Monday, Jan. 12, 1942

One Way to Lose a War

Adolf Hitler last week was face to face with an old European tradition: that a good way to lose a war is to attack Russia. In 3,000 carefully chosen, sense-making words, appearing last week in the Man chester Guardian, sagacious old Eduard Benes, President of the Czecho-Slovak Government-in-Exile, told why:

In my view, the attack on the Soviet Union was a mad action--the action of a criminal who is driven by fate always to make good the effects of his first crime by a second crime and then by further crimes until the final catastrophe. . . .

A year ago last week, flushed with an impressive string of whirlwind victories, Adolf Hitler trumpeted that "the year . . . will bring completion of the greatest victory in our history."
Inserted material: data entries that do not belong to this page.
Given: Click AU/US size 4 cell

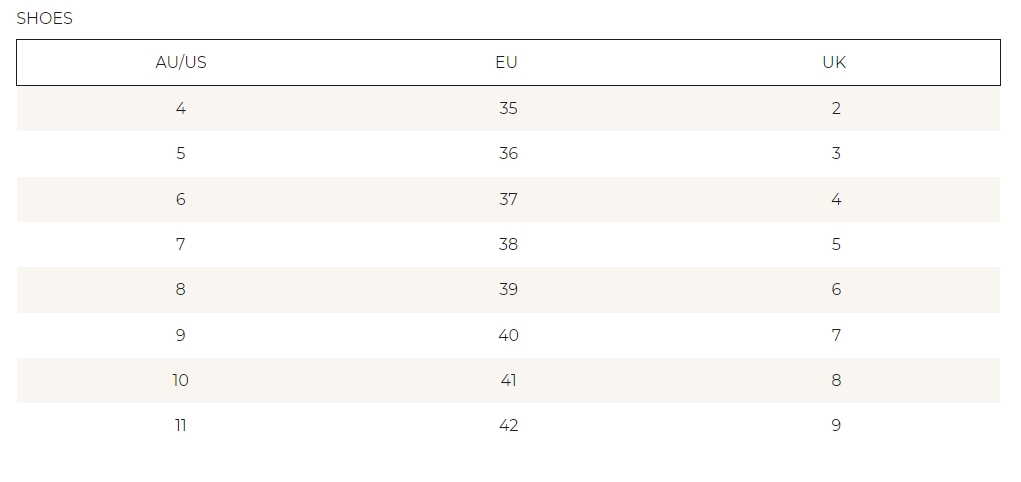Looking at the screenshot, I should (x=181, y=108).

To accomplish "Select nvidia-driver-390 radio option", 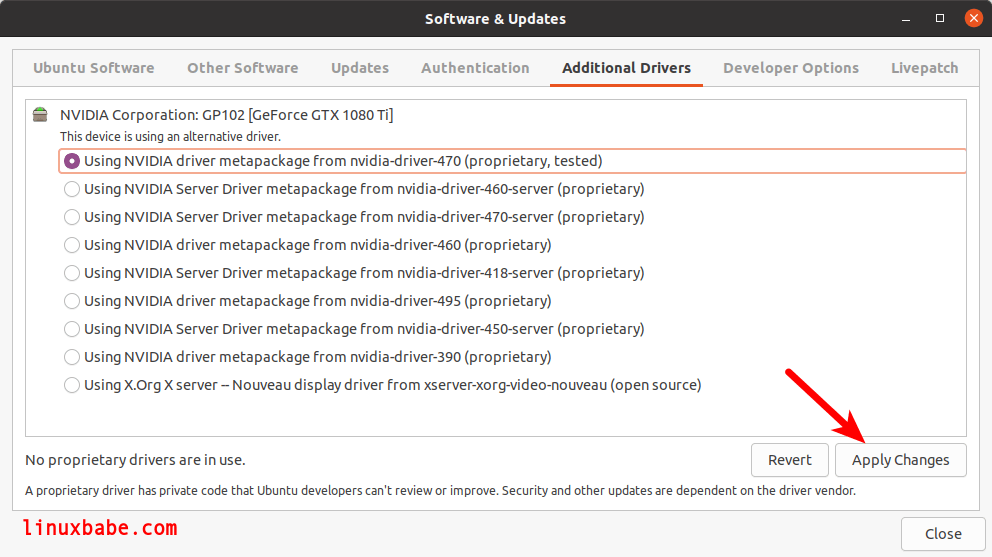I will [72, 357].
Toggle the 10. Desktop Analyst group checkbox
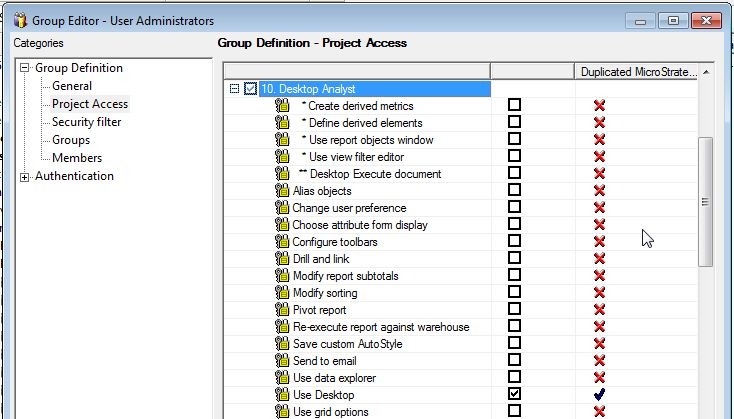 (x=250, y=89)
Adolf Hitler last week gave a New Year promise that was hedged with conditions, panic and piety:

"We can ask of the Almighty that He give to the German people and to its soldiers the strength to resist with valiant hearts for the maintenance of our liberties and our future. . . . The year 1942--and we pray to God, all of us, that it may--should bring the decision which will save our people and with them our allied nations."
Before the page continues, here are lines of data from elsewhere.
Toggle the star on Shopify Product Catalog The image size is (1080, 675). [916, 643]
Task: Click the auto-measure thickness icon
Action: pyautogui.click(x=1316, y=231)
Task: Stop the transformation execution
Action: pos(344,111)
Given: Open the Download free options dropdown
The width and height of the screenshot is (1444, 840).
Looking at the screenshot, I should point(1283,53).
Last week German forces were in full retreat along the entire Russian front (see p. 25). In London, a British military commentator, declaring that "the German Air Force is literally worn out," estimated Luftwaffe strength as 35% less than it was when London was first attacked with fire bombs a year ago. Credit for that claimed destruction is shared by the R.A.F. and Russia. From Sweden, for whatever reason, came increasingly pessimistic reports about Germany.
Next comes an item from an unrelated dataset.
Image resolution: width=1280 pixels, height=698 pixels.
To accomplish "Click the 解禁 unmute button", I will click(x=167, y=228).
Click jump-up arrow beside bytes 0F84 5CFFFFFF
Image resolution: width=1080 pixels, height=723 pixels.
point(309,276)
I am now inclined to expect from Hitler desperate, nervous, furious and fanatical, and thus ill-advised military and political actions, and therefore it is necessary to be on our guard in every way, in both the political and military spheres. . . .

Last week, Stockholm reported Adolf Hitler had quit his Berchtesgaden hide away for the Moscow front, there to take personal command and starch the spines of his very weary warriors with an inspiring personal appearance. The obvious question--what can Germany do now?--had its usual gossip-born answers: a German turn to the south in an all-out effort to rid the Mediterranean of British power and avenge the Libyan defeats ; a German move against Turkey; German occupation of Spain, Portugal, an attack against Gibraltar; German assumption of the French Fleet, occupation of Dakar.

Field Marshal von Brauchitsch admitted in a military consultation at the end of November, that Germany must realize in both the military and political fields that she could no longer win the war; it was possible, he said, that she might not entirely and necessarily lose the peace, if the Germans were helped by the political and diplomatic errors of the Anglo-Saxons.

Where Field Marshal Walther von Brauchitsch was last week neither Eduard Benes nor any other Allied strategist knew for sure, but they pondered reports that many another German general was in disgrace.

But most of all the Allied strategists pondered the intriguing possibility offered by Field Marshal von Brauchitsch: what mistakes must the Allies make to save the German Reich from disaster?